**What to do**
(A) Write out the passage on cryptocurrency from "Transactional cryptocurrencies serve" up to and including "exceeding $10,000 in value.".
(B) Summarize the passage on cryptocurrency in two sentences.

**Text provided**
####################
What is Cryptocurrency?

Cryptocurrency (or “crypto”) is a digital currency that can be used to buy goods and services. It uses an online ledger with strong cryptography to secure online transactions. Much of the interest in these unregulated currencies is to trade for profit, with speculators at times driving prices skyward. 

Transactional cryptocurrencies serve as a way to store and exchange value. Examples include bitcoin and litecoin. Cryptocurrency platforms create an infrastructure to build a new blockchain application. Ethereum is an example of a cryptocurrency platform that uses blockchain technology to create and run decentralized digital applications.

Important Regulatory Topic Updates

FinCen Proposed New Reporting / Recordkeeping Requirements for Crypto Transactions 

This proposed rule complements existing BSA requirements applicable to banks and MSBs by proposing to add reporting requirements for CVC (Convertible Virtual Currency) and LTDA (Digital Assets with Legal Tender Status) transactions exceeding $10,000 in value.
####################
Item position entries:
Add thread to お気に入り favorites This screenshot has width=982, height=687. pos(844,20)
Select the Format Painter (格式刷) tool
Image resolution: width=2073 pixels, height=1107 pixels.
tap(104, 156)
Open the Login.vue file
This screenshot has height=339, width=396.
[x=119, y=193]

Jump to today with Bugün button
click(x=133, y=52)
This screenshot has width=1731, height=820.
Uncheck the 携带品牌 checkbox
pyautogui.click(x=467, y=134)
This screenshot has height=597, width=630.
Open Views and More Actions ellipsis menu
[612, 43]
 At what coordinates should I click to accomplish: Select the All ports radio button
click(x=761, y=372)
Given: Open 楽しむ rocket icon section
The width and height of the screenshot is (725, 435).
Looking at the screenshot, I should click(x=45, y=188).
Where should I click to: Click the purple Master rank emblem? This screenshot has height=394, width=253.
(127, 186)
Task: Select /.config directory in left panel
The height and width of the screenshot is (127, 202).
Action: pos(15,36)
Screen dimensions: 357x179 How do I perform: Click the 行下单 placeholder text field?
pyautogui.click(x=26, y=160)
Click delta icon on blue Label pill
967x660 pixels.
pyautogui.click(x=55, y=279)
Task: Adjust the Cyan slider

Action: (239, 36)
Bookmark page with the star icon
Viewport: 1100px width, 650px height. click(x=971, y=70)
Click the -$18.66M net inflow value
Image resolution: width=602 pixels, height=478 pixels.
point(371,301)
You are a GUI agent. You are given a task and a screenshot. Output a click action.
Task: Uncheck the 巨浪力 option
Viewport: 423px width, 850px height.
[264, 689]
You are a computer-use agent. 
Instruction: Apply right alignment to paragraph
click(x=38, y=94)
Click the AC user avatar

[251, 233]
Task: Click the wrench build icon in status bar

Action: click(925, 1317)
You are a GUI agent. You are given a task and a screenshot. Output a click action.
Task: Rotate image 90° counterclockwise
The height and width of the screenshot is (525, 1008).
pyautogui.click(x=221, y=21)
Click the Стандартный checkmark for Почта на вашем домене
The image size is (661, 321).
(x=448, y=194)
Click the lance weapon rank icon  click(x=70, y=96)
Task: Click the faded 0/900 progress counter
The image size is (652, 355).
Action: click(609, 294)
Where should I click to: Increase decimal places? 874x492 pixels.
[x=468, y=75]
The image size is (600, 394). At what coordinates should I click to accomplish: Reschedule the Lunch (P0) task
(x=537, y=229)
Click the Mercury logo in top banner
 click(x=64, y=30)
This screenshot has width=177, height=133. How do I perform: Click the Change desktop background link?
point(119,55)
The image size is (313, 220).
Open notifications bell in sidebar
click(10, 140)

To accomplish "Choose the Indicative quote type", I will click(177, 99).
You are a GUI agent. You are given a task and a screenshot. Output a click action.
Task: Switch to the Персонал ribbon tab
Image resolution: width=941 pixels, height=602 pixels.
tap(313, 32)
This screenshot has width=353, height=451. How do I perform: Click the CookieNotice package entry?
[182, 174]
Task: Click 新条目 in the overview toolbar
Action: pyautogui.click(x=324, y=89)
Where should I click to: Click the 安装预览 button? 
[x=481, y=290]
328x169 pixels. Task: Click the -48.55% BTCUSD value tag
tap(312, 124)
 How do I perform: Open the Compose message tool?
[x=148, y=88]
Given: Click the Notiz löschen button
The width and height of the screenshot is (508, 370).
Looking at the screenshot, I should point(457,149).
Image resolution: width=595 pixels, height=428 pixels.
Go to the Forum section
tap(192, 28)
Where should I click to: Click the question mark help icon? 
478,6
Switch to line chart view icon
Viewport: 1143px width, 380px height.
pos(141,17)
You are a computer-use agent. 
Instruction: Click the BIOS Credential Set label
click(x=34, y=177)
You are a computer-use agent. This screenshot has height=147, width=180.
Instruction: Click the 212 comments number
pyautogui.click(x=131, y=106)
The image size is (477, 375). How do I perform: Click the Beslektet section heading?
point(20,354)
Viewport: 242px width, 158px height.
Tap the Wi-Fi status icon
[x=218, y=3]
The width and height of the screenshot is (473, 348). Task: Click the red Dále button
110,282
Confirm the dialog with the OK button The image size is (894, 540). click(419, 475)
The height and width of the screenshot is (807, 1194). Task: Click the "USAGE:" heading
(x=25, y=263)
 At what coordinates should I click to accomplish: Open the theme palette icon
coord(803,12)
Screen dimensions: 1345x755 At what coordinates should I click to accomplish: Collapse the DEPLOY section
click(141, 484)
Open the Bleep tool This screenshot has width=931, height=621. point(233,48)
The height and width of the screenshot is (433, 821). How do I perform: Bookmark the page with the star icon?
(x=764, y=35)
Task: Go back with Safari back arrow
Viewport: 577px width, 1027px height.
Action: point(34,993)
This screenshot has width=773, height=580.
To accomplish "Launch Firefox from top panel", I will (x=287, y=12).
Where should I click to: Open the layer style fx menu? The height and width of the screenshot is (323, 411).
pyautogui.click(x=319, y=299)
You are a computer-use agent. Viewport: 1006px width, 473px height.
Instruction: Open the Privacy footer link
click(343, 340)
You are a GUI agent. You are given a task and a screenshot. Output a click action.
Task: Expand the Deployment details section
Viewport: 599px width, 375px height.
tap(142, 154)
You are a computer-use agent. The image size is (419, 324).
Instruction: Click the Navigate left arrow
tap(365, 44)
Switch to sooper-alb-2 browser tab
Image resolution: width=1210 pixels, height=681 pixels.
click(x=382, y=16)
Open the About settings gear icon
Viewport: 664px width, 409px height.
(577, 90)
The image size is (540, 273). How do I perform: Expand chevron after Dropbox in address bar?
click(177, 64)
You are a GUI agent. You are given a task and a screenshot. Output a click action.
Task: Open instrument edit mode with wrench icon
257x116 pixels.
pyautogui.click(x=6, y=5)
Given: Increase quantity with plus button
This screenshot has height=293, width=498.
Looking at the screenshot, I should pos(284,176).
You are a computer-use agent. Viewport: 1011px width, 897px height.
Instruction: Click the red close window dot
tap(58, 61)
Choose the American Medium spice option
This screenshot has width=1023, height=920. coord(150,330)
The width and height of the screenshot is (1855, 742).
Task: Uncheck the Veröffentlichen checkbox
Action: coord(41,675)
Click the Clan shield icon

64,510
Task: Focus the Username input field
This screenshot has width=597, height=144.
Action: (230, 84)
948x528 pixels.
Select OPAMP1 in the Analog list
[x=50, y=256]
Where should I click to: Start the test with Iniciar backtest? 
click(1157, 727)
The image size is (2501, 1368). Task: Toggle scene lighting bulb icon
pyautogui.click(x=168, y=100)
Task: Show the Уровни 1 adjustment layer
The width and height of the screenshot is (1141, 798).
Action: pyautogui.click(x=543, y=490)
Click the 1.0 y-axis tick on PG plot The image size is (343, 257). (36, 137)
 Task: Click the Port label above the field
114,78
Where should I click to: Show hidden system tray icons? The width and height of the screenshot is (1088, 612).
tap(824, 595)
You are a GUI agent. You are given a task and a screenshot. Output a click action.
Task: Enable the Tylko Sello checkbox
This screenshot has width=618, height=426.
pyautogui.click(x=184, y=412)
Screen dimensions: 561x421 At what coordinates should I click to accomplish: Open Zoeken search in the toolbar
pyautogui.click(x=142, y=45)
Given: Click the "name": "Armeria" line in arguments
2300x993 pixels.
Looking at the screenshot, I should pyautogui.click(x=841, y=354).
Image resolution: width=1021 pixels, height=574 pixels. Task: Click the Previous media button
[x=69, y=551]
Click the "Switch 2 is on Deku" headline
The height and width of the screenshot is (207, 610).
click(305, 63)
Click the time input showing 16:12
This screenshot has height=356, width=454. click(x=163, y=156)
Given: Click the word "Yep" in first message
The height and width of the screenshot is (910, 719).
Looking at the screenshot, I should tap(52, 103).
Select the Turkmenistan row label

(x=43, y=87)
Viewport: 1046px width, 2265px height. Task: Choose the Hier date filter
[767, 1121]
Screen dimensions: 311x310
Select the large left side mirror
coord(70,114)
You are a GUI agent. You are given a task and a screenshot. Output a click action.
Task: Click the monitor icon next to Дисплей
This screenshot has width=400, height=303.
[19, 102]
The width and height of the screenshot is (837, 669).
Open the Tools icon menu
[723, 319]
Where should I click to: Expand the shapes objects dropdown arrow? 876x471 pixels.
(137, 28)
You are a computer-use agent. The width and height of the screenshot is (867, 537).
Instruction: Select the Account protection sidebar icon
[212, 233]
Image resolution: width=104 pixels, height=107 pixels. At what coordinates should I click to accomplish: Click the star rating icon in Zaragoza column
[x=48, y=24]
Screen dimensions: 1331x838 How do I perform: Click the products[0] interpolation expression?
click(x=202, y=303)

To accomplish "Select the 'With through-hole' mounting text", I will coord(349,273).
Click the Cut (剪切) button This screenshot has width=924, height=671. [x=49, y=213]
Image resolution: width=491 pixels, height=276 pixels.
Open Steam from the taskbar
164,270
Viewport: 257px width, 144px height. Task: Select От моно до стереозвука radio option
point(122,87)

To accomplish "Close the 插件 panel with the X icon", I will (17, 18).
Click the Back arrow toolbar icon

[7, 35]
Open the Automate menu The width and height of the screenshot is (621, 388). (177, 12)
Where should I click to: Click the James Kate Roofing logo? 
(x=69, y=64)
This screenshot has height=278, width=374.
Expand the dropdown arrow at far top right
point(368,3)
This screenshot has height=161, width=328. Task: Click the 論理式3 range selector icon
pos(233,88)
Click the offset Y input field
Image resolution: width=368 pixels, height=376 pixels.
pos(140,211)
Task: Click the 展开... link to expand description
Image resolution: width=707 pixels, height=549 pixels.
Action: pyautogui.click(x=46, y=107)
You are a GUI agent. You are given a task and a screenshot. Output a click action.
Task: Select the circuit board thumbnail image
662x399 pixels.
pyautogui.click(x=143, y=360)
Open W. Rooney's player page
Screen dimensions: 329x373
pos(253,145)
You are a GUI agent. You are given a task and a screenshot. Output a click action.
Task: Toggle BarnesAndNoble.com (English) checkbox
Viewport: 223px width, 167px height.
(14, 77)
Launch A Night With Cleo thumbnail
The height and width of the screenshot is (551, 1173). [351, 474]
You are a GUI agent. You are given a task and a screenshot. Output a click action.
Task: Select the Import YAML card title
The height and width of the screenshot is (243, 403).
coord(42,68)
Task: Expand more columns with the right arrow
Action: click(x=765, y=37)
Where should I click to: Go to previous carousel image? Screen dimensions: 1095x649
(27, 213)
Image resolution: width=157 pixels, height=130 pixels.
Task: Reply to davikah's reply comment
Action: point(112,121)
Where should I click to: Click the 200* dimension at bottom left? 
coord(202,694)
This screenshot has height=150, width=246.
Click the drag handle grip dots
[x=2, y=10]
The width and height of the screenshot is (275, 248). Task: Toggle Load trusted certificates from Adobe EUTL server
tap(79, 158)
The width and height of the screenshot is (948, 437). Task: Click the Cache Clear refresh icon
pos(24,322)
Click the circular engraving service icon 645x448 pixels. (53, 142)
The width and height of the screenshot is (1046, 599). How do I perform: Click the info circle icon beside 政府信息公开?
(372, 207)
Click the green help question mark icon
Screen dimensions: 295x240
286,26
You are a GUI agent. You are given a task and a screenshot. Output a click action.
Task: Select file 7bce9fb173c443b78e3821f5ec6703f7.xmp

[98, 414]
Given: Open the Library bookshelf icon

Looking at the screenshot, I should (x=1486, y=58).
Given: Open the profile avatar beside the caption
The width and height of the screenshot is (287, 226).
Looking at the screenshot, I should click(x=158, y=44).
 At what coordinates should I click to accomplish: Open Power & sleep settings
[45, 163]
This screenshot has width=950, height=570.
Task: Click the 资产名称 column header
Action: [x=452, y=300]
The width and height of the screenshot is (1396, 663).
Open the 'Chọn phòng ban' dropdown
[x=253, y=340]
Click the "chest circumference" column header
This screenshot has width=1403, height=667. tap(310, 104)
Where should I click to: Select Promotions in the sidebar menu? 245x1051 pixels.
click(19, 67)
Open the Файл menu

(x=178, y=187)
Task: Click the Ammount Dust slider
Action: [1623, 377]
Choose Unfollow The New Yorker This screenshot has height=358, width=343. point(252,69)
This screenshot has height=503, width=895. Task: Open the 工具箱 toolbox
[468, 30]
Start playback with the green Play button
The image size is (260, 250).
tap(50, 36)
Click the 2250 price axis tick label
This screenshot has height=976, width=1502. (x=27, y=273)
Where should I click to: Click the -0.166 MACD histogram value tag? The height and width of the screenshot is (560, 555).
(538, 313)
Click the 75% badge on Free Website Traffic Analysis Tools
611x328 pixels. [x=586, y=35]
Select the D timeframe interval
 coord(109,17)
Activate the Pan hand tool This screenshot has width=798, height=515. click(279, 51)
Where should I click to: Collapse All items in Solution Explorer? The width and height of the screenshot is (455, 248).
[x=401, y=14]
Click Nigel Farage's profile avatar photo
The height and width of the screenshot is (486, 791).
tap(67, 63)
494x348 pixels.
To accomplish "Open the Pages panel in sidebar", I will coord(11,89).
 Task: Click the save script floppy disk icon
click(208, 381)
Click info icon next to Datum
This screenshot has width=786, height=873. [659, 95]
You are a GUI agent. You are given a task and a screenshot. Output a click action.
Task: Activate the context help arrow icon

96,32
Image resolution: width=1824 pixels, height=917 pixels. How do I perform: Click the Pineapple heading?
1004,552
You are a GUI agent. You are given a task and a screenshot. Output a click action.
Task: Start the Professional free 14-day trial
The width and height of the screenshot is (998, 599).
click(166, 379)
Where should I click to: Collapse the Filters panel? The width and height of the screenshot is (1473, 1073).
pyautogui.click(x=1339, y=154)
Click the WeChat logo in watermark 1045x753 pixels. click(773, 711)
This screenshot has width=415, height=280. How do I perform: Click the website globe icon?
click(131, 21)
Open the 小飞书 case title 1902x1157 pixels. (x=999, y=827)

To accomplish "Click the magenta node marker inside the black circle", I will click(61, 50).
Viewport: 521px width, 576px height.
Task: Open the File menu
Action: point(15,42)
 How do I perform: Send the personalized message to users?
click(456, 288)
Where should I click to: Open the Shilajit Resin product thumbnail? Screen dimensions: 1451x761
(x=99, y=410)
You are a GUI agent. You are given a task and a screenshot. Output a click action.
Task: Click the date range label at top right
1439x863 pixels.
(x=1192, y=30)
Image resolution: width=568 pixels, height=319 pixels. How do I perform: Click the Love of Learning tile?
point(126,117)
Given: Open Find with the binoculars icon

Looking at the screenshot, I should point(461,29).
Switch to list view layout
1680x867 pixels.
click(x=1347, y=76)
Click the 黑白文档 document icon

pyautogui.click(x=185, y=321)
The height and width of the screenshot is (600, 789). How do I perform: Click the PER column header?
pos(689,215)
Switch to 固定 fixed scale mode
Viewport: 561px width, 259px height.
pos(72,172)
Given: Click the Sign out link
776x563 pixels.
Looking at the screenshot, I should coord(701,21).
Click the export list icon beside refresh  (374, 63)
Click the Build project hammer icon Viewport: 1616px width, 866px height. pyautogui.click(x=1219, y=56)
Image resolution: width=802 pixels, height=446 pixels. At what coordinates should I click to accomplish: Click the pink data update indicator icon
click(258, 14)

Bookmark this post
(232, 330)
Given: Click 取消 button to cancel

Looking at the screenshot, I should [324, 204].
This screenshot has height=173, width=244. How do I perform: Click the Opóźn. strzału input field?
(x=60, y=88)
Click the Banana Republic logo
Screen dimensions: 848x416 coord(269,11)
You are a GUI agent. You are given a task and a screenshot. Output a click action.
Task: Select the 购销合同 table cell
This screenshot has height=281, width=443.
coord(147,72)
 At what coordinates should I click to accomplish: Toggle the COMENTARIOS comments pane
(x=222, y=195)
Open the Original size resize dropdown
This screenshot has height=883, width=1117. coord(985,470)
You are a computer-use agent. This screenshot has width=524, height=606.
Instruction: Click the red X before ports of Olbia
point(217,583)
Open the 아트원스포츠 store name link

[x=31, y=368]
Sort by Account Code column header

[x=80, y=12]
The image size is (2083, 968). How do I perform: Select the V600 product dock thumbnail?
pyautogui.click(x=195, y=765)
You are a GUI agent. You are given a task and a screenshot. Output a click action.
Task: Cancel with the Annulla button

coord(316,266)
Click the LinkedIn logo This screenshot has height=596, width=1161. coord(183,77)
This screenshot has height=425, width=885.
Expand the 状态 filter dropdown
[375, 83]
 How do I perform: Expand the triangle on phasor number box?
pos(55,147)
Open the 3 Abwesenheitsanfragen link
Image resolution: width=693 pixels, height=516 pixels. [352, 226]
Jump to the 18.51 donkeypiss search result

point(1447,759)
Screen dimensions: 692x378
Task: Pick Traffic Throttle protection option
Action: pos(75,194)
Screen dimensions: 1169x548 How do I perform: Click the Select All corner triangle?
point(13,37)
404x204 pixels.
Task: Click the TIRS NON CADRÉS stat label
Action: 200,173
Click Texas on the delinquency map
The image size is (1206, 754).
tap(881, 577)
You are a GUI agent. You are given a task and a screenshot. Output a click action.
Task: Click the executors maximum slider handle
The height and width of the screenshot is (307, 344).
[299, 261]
####################
**The responses**
(A)
Transactional cryptocurrencies serve as a way to store and exchange value. Examples include bitcoin and litecoin. Cryptocurrency platforms create an infrastructure to build a new blockchain application. Ethereum is an example of a cryptocurrency platform that uses blockchain technology to create and run decentralized digital applications.

Important Regulatory Topic Updates

FinCen Proposed New Reporting / Recordkeeping Requirements for Crypto Transactions 

This proposed rule complements existing BSA requirements applicable to banks and MSBs by proposing to add reporting requirements for CVC (Convertible Virtual Currency) and LTDA (Digital Assets with Legal Tender Status) transactions exceeding $10,000 in value.

(B) Cryptocurrency is an unregulated digital currency used to buy goods and services, secured by an online ledger with strong cryptography, and much of the interest in it comes from trading for profit. FinCen has proposed a rule that would add reporting requirements for CVC and LTDA transactions exceeding $10,000 in value.